Once everyone “grabs” or gets otherwise pulled in/forced in by an improving macro backdrop (e.g., easing trade tensions, a breaking of the stalemate in DC, more signs of easing from Beijing, etc.), the economy will dictate the outcome.
“The lagging impact of the prior Fed tightening can continue to slowly bleed into the real economy, which continues to be the reason that STIRs are pricing-in a Fed CUT in 2020 as the next move”, he writes, before noting that those who subscribe to the “stock” argument of QE (i.e., that it’s the sequestration of assets on CB balance sheets that matters most and therefore if the size of the Fed’s balance sheet is now expected to be larger than previously thought when runoff ends, things should be fine), the “flow” (i.e., the marginal, price insensitive bid) matters too. And on that latter point, McElligott reminds you that “QT does continue unabated for now.”
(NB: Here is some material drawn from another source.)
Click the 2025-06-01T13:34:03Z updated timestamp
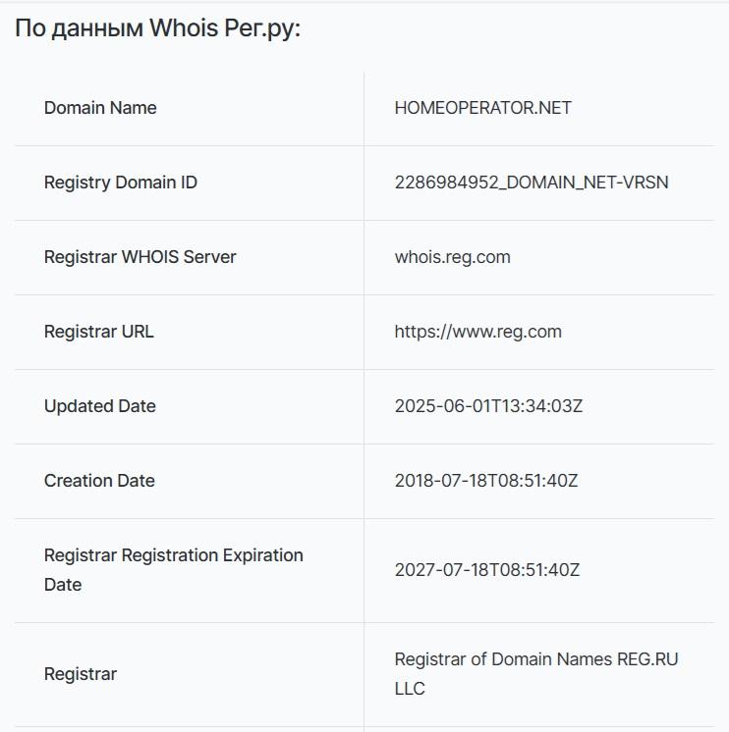tap(488, 406)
Finally, he notes that “MBS portfolio unwinds MATTER for SPX / VIX.” He cites the work of his colleague George Goncalves (more here) on that and we would add that Morgan Stanley has also warned that it’s the MBS runoff that matters most for risk assets. Here’s an updated QT schedule for those interested:
There you go: around the cross-asset universe in 1,000 words with an assist from everyone’s favorite rapid-fire derivatives strategist.